(DESCRIPTION OF THE TASK) Retype the material that follows exactly, limited to the lines from the one with "Task: Click the 適用開始日時 column header" through the one with "Click the Wimbledon label on the map", and keep out all pictures.

(SOURCE DATA)
--- START ---
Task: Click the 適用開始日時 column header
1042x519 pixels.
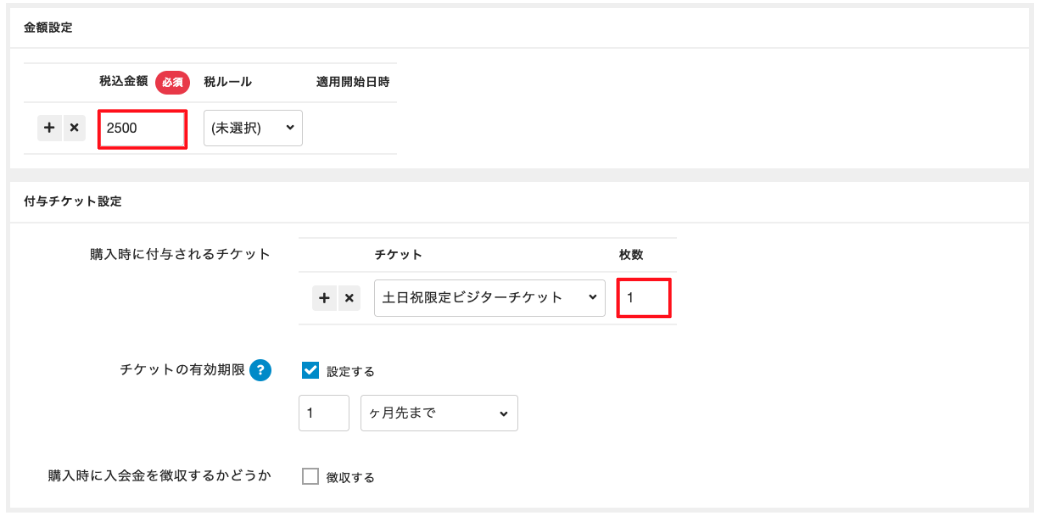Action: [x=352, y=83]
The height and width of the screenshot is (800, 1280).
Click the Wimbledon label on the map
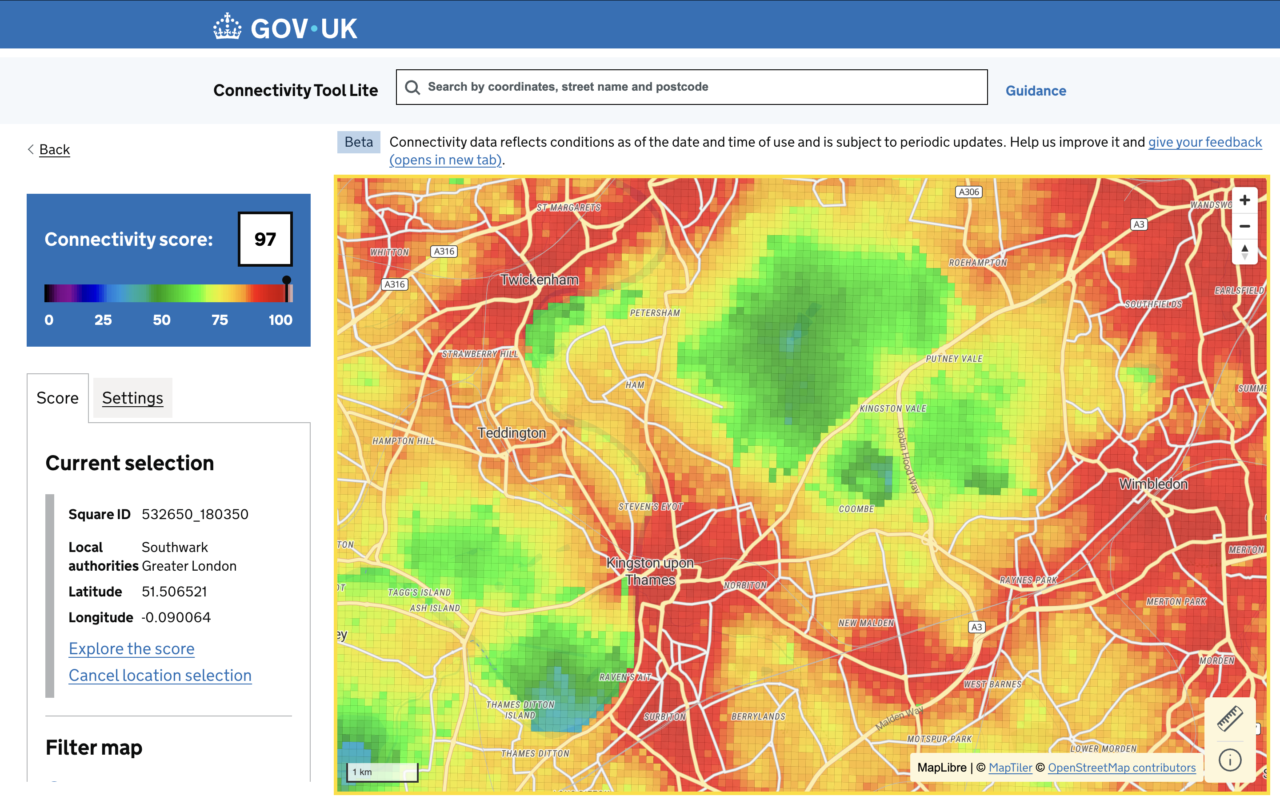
--- END ---
--- START ---
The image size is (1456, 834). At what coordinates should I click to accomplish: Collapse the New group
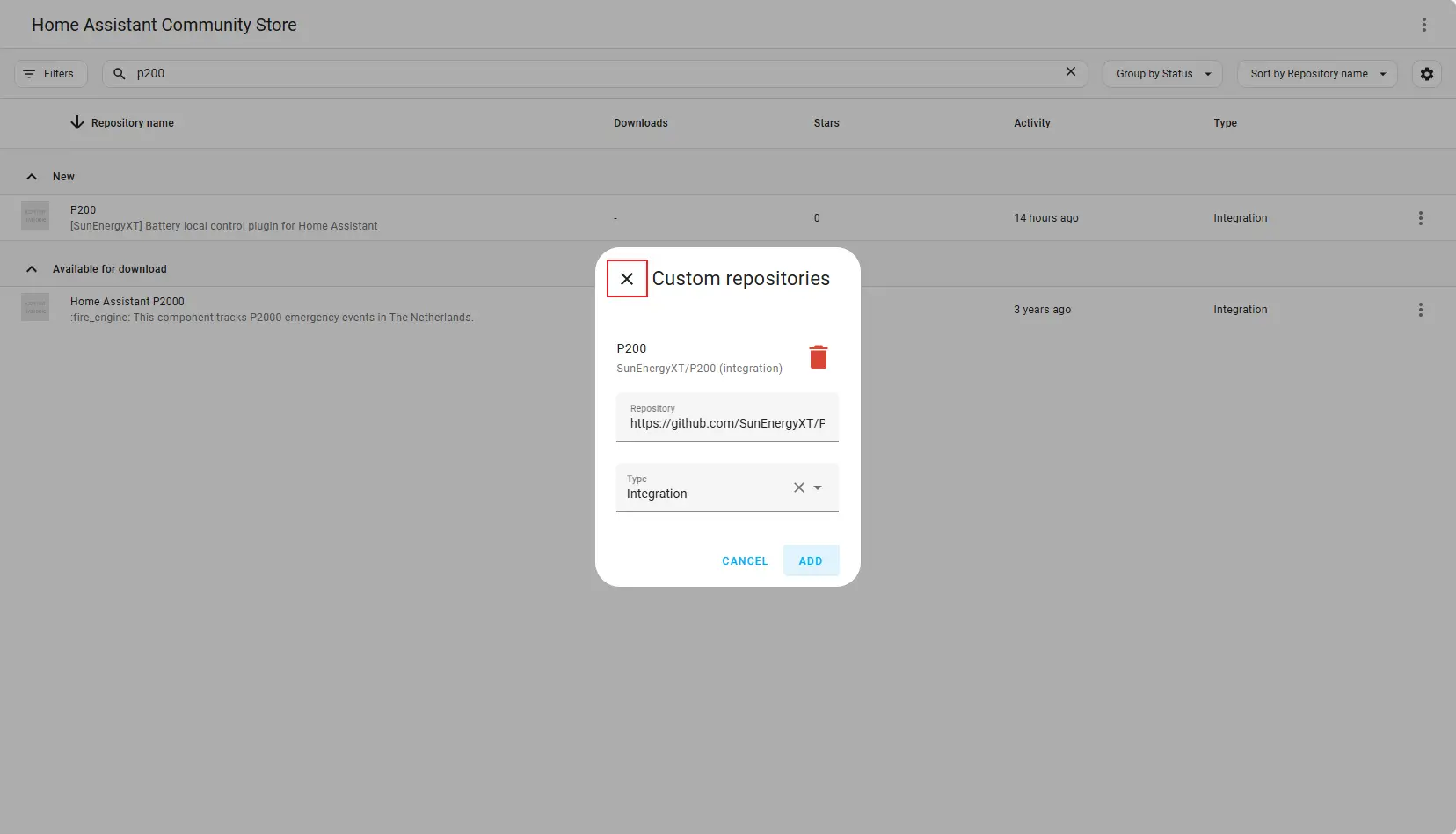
--- END ---
--- START ---
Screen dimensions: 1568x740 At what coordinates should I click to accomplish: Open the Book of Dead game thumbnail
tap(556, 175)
--- END ---
(RESULT FOR THIS TASK)
Task: Click the 適用開始日時 column header
1042x519 pixels.
Action: [x=352, y=83]
The height and width of the screenshot is (800, 1280).
Click the Wimbledon label on the map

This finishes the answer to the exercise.